EXERCISE PROMPT:
Would it be possible to output exactly, and only, the lines below from the one holding "This screenshot has width=1024, height=768." to the last line, both included, with every picture left out?

Collected data entries:
--- START ---
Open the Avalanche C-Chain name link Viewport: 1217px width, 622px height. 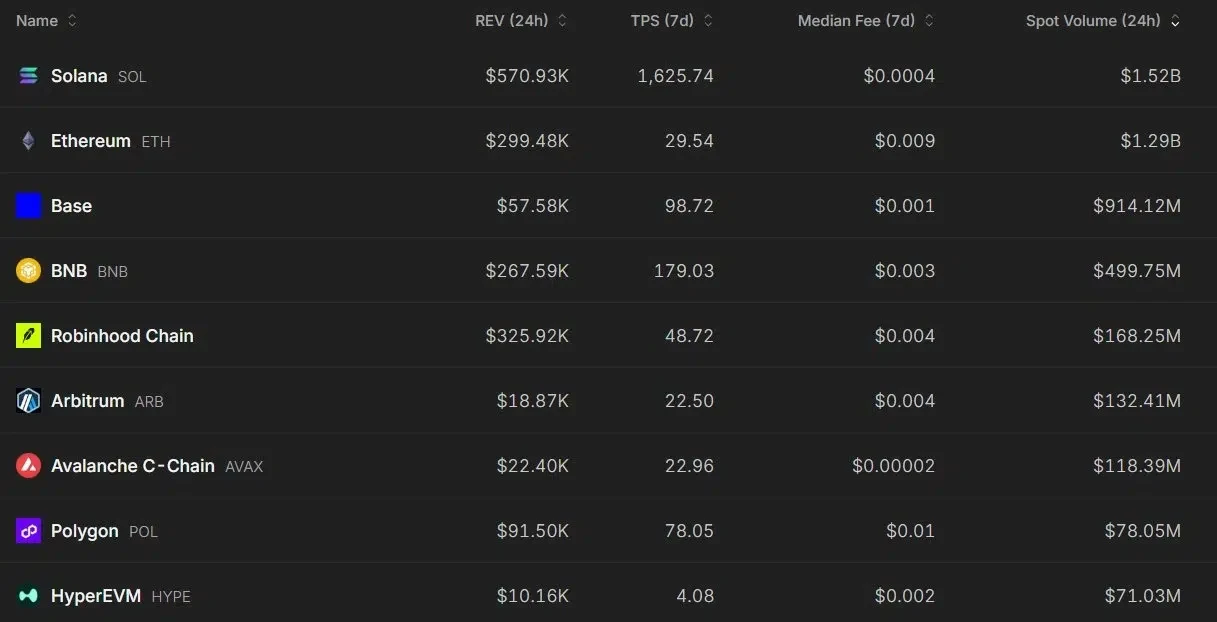tap(133, 466)
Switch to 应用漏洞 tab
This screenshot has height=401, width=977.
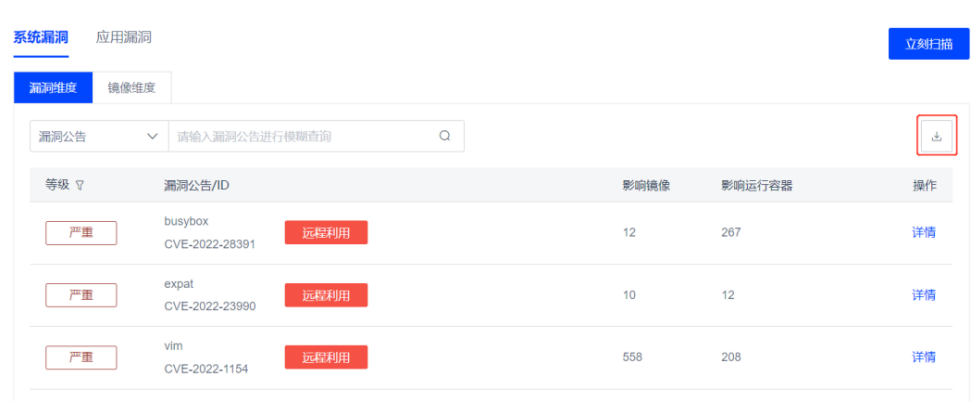pos(123,37)
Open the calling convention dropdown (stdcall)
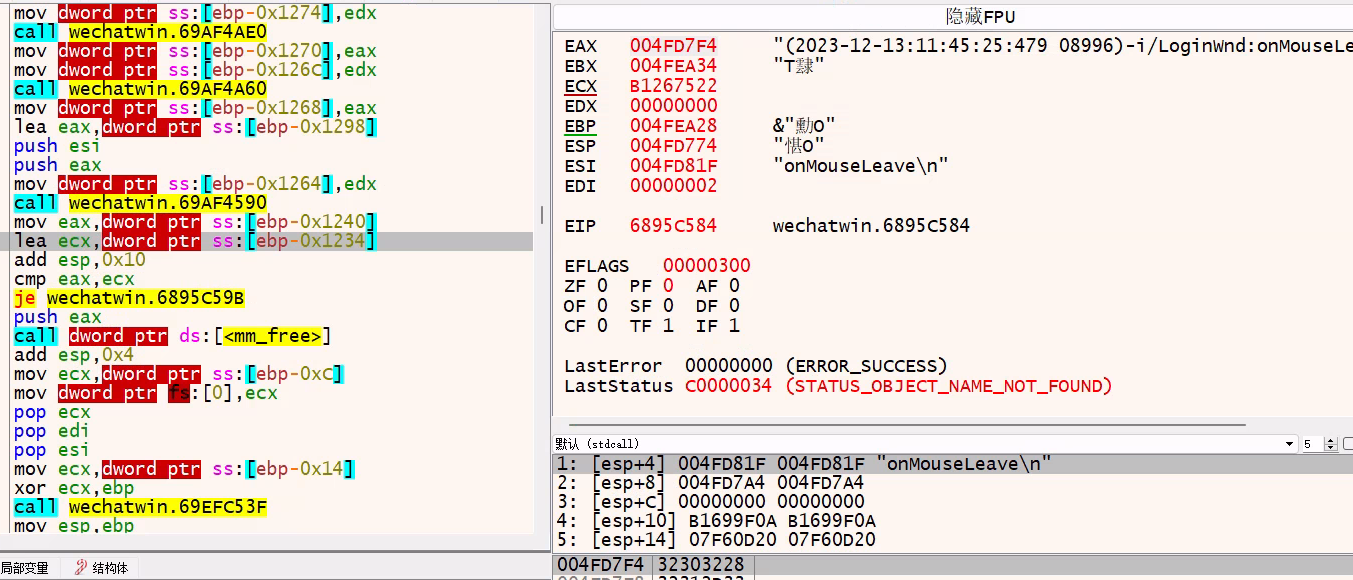 [1289, 444]
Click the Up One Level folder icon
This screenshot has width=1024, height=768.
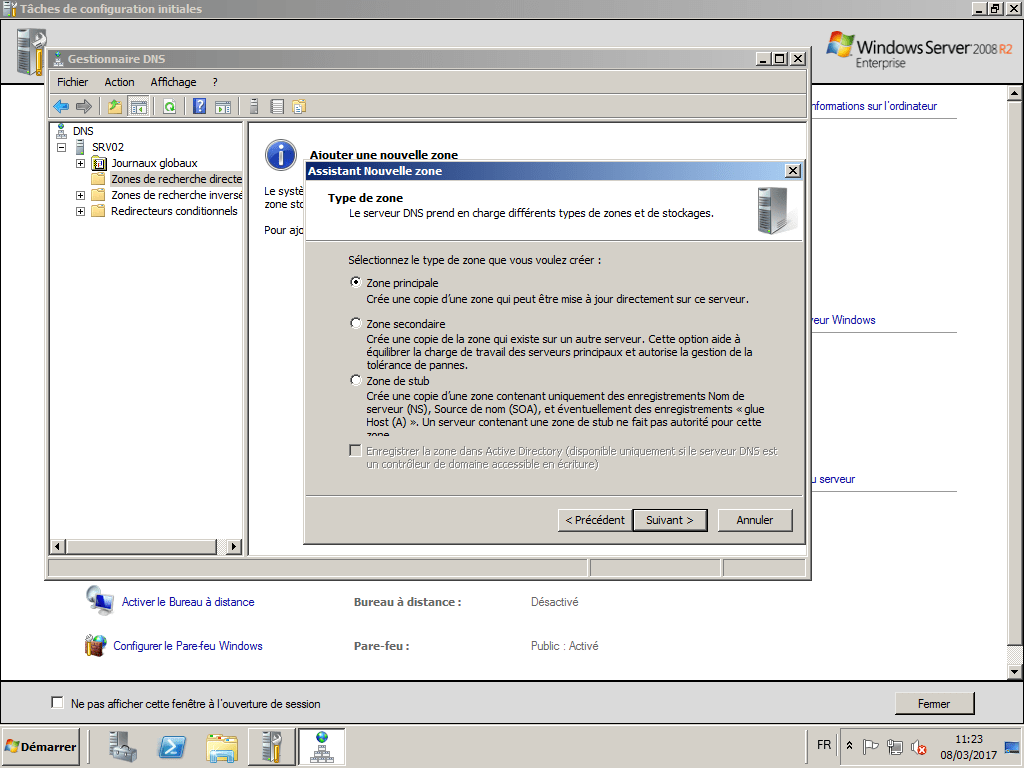point(115,106)
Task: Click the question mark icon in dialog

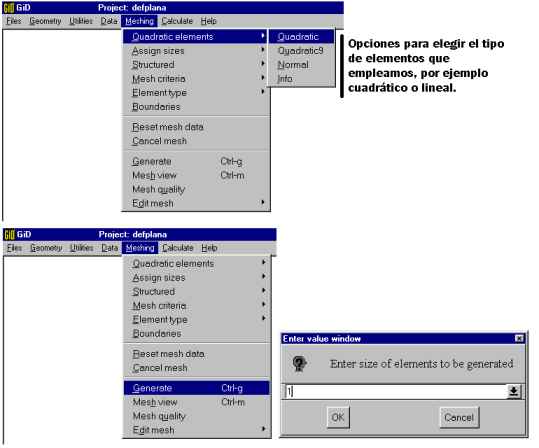Action: click(299, 363)
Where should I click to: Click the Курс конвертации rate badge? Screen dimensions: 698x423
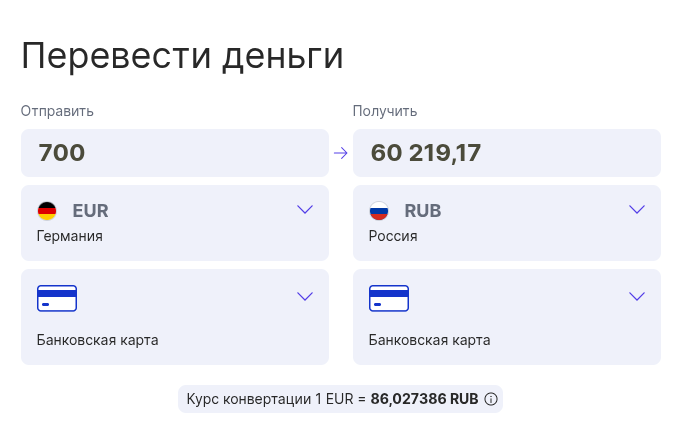coord(341,399)
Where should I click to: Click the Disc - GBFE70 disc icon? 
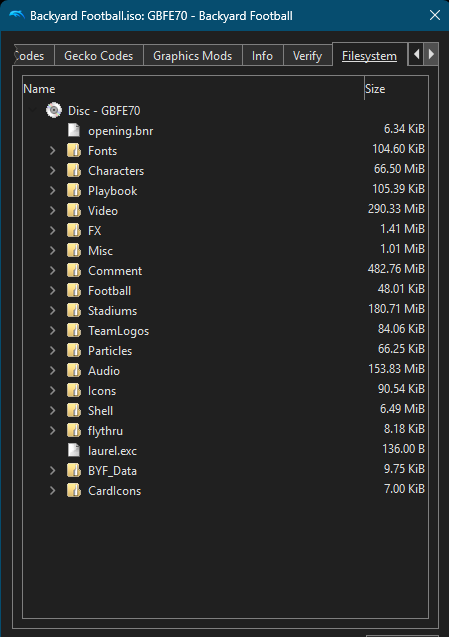(54, 110)
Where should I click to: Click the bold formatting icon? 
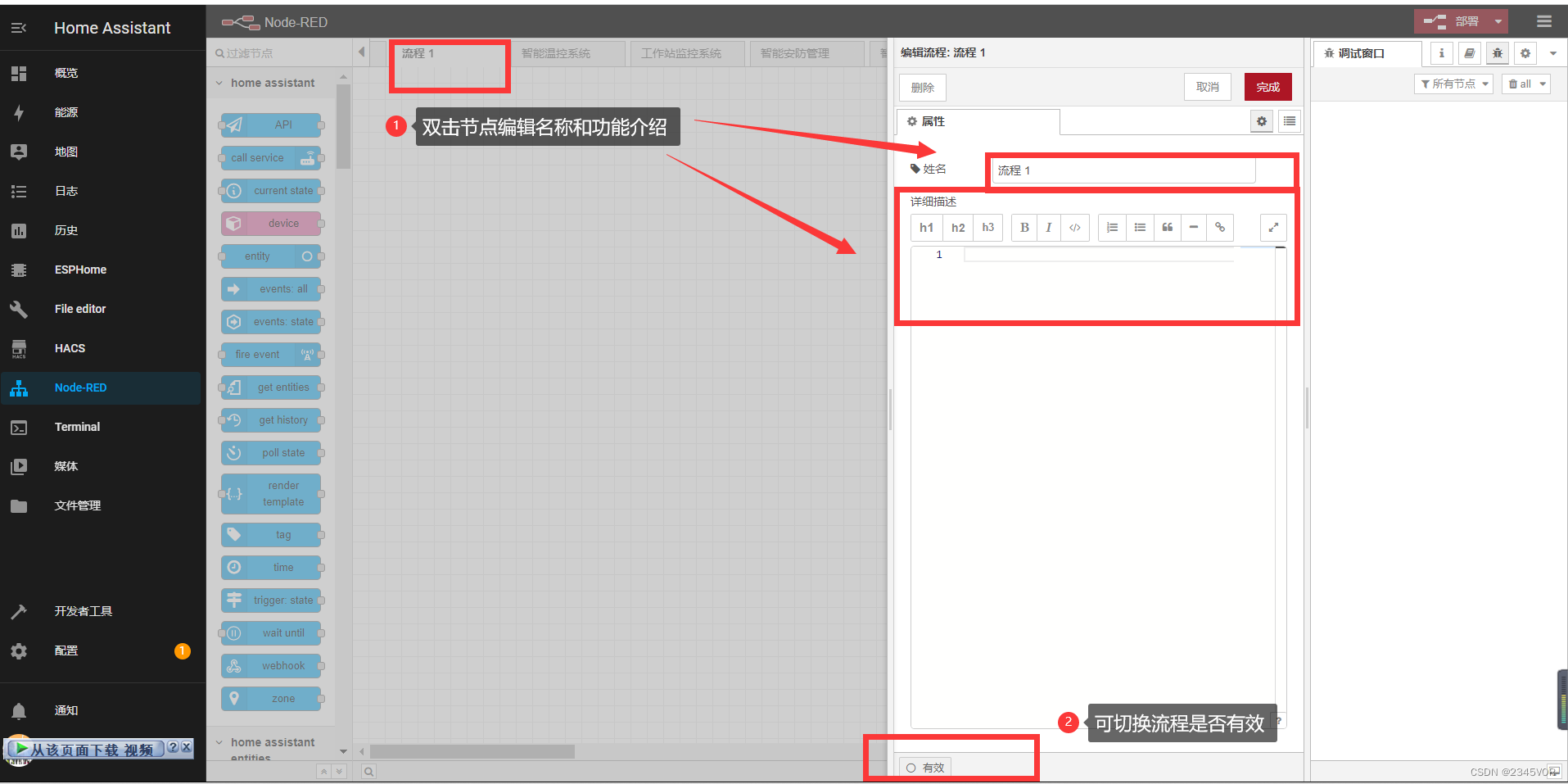pyautogui.click(x=1024, y=228)
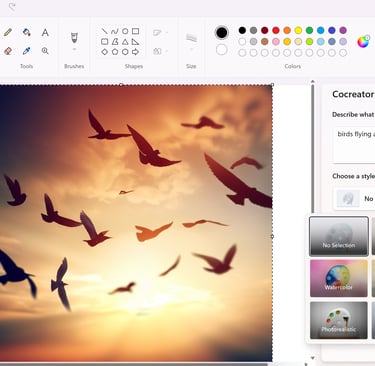Click the Cocreator description text box
This screenshot has width=375, height=366.
(x=354, y=145)
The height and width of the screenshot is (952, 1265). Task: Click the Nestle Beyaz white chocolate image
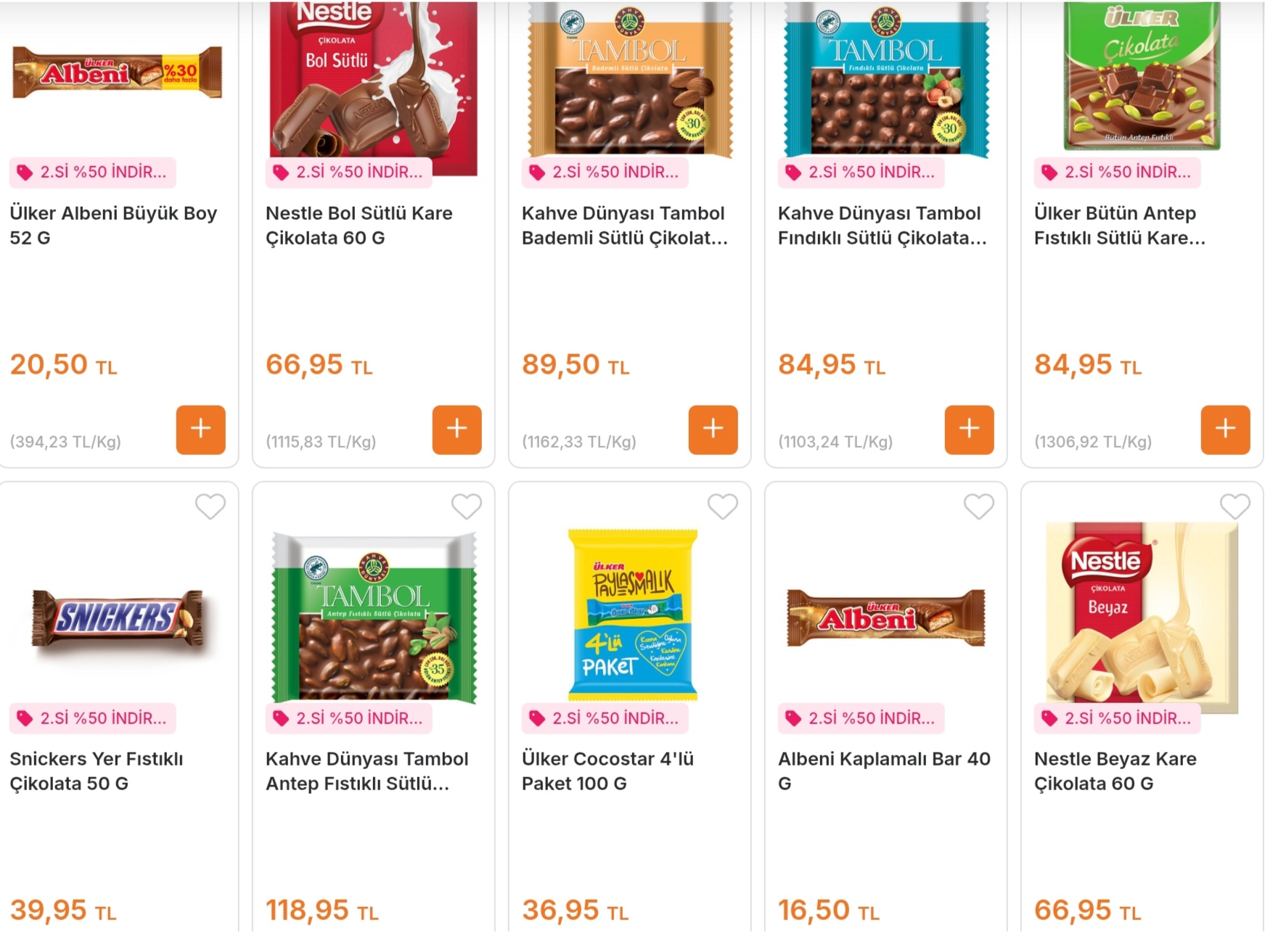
--- END ---
THE ANSWER:
This screenshot has width=1024, height=768.
point(115,106)
Task: Click the question mark icon in dialog

Action: click(299, 363)
Where should I click to: Click the Курс конвертации rate badge? Screen dimensions: 698x423
coord(341,399)
Where should I click to: Click the Disc - GBFE70 disc icon? 
(54, 110)
Where should I click to: Click the bold formatting icon? 
pyautogui.click(x=1024, y=228)
Click the Cocreator description text box
This screenshot has width=375, height=366.
(x=354, y=145)
The height and width of the screenshot is (952, 1265). Task: Click the Nestle Beyaz white chocolate image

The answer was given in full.